About this task: A precise repetition of every line below is the required answer.

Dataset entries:
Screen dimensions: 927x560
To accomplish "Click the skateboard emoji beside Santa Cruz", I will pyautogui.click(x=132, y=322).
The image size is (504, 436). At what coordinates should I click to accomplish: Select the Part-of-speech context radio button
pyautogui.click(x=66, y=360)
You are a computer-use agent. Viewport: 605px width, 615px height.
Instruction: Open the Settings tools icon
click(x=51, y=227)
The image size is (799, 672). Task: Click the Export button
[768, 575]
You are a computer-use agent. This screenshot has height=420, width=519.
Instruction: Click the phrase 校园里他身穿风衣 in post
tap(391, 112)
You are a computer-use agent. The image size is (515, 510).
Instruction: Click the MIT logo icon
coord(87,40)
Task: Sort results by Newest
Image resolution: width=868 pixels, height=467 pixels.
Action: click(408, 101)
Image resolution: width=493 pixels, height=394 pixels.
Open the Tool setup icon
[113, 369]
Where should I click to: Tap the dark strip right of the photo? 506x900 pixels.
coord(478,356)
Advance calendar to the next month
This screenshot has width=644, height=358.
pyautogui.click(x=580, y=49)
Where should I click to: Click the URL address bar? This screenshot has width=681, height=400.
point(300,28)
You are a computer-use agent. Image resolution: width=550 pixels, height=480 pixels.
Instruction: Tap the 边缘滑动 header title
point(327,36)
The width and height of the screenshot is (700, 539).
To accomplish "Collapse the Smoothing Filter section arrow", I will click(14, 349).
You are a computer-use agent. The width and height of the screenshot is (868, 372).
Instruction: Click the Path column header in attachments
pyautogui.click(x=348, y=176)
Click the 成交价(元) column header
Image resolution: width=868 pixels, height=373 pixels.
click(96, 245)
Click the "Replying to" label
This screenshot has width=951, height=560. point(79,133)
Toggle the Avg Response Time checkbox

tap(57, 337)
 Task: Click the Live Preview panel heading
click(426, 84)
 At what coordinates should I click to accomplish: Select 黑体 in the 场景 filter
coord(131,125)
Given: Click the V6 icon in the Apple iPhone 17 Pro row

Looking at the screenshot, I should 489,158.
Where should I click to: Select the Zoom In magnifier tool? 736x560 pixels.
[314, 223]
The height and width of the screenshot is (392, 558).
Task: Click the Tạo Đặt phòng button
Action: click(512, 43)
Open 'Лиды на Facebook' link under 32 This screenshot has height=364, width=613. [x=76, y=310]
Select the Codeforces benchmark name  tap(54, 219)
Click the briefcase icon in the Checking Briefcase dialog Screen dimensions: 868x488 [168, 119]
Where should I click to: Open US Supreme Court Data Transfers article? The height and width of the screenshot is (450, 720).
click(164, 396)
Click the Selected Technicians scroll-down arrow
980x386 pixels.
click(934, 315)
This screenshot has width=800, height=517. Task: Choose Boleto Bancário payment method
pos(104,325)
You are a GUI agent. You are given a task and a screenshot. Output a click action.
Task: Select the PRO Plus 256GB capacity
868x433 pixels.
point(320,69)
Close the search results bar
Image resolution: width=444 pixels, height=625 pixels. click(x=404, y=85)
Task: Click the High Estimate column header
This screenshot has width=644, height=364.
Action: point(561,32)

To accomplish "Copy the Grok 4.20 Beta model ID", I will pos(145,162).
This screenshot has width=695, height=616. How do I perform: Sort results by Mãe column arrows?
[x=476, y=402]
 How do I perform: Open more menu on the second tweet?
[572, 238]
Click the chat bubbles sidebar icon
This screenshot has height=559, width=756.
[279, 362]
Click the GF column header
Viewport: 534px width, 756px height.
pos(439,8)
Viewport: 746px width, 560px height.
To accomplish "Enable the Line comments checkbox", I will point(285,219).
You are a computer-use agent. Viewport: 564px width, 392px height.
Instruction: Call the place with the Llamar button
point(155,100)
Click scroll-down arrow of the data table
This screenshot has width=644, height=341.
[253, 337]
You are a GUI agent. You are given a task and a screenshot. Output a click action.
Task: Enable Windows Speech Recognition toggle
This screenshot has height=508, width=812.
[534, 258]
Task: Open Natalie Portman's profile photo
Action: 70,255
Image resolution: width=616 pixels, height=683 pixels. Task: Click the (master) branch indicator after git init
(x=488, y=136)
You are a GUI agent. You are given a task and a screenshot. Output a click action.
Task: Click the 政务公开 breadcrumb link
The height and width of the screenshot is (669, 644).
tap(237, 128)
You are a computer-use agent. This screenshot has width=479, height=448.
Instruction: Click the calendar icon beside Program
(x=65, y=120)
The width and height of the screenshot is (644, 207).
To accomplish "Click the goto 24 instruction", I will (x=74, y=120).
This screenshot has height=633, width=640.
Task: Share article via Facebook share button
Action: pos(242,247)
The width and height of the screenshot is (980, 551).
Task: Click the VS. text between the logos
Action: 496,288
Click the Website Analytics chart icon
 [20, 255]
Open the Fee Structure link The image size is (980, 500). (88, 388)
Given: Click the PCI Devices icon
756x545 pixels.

Solution to the exercise:
Screen dimensions: 927x560
To accomplish "Click the skateboard emoji beside Santa Cruz", I will pyautogui.click(x=132, y=322).
The image size is (504, 436). At what coordinates should I click to accomplish: Select the Part-of-speech context radio button
pyautogui.click(x=66, y=360)
You are a computer-use agent. Viewport: 605px width, 615px height.
Instruction: Open the Settings tools icon
click(x=51, y=227)
The image size is (799, 672). Task: Click the Export button
[768, 575]
You are a computer-use agent. This screenshot has height=420, width=519.
Instruction: Click the phrase 校园里他身穿风衣 in post
tap(391, 112)
You are a computer-use agent. The image size is (515, 510).
Instruction: Click the MIT logo icon
coord(87,40)
Task: Sort results by Newest
Image resolution: width=868 pixels, height=467 pixels.
Action: click(408, 101)
Image resolution: width=493 pixels, height=394 pixels.
Open the Tool setup icon
[113, 369]
Where should I click to: Tap the dark strip right of the photo? 506x900 pixels.
coord(478,356)
Advance calendar to the next month
This screenshot has width=644, height=358.
pyautogui.click(x=580, y=49)
Where should I click to: Click the URL address bar? This screenshot has width=681, height=400.
point(300,28)
You are a computer-use agent. Image resolution: width=550 pixels, height=480 pixels.
Instruction: Tap the 边缘滑动 header title
point(327,36)
The width and height of the screenshot is (700, 539).
To accomplish "Collapse the Smoothing Filter section arrow", I will click(14, 349).
You are a computer-use agent. The width and height of the screenshot is (868, 372).
Instruction: Click the Path column header in attachments
pyautogui.click(x=348, y=176)
Click the 成交价(元) column header
Image resolution: width=868 pixels, height=373 pixels.
click(96, 245)
Click the "Replying to" label
This screenshot has width=951, height=560. point(79,133)
Toggle the Avg Response Time checkbox

tap(57, 337)
 Task: Click the Live Preview panel heading
click(426, 84)
 At what coordinates should I click to accomplish: Select 黑体 in the 场景 filter
coord(131,125)
Given: Click the V6 icon in the Apple iPhone 17 Pro row

Looking at the screenshot, I should 489,158.
Where should I click to: Select the Zoom In magnifier tool? 736x560 pixels.
[314, 223]
The height and width of the screenshot is (392, 558).
Task: Click the Tạo Đặt phòng button
Action: click(512, 43)
Open 'Лиды на Facebook' link under 32 This screenshot has height=364, width=613. [x=76, y=310]
Select the Codeforces benchmark name  tap(54, 219)
Click the briefcase icon in the Checking Briefcase dialog Screen dimensions: 868x488 [168, 119]
Where should I click to: Open US Supreme Court Data Transfers article? The height and width of the screenshot is (450, 720).
click(164, 396)
Click the Selected Technicians scroll-down arrow
980x386 pixels.
click(934, 315)
This screenshot has width=800, height=517. Task: Choose Boleto Bancário payment method
pos(104,325)
You are a GUI agent. You are given a task and a screenshot. Output a click action.
Task: Select the PRO Plus 256GB capacity
868x433 pixels.
point(320,69)
Close the search results bar
Image resolution: width=444 pixels, height=625 pixels. click(x=404, y=85)
Task: Click the High Estimate column header
This screenshot has width=644, height=364.
Action: point(561,32)

To accomplish "Copy the Grok 4.20 Beta model ID", I will pos(145,162).
This screenshot has width=695, height=616. How do I perform: Sort results by Mãe column arrows?
[x=476, y=402]
 How do I perform: Open more menu on the second tweet?
[572, 238]
Click the chat bubbles sidebar icon
This screenshot has height=559, width=756.
[279, 362]
Click the GF column header
Viewport: 534px width, 756px height.
pos(439,8)
Viewport: 746px width, 560px height.
To accomplish "Enable the Line comments checkbox", I will point(285,219).
You are a computer-use agent. Viewport: 564px width, 392px height.
Instruction: Call the place with the Llamar button
point(155,100)
Click scroll-down arrow of the data table
This screenshot has width=644, height=341.
[253, 337]
You are a GUI agent. You are given a task and a screenshot. Output a click action.
Task: Enable Windows Speech Recognition toggle
This screenshot has height=508, width=812.
[534, 258]
Task: Open Natalie Portman's profile photo
Action: 70,255
Image resolution: width=616 pixels, height=683 pixels. Task: Click the (master) branch indicator after git init
(x=488, y=136)
You are a GUI agent. You are given a task and a screenshot. Output a click action.
Task: Click the 政务公开 breadcrumb link
The height and width of the screenshot is (669, 644).
tap(237, 128)
You are a computer-use agent. This screenshot has width=479, height=448.
Instruction: Click the calendar icon beside Program
(x=65, y=120)
The width and height of the screenshot is (644, 207).
To accomplish "Click the goto 24 instruction", I will (x=74, y=120).
This screenshot has height=633, width=640.
Task: Share article via Facebook share button
Action: pos(242,247)
The width and height of the screenshot is (980, 551).
Task: Click the VS. text between the logos
Action: 496,288
Click the Website Analytics chart icon
 [20, 255]
Open the Fee Structure link The image size is (980, 500). (88, 388)
Given: Click the PCI Devices icon
756x545 pixels.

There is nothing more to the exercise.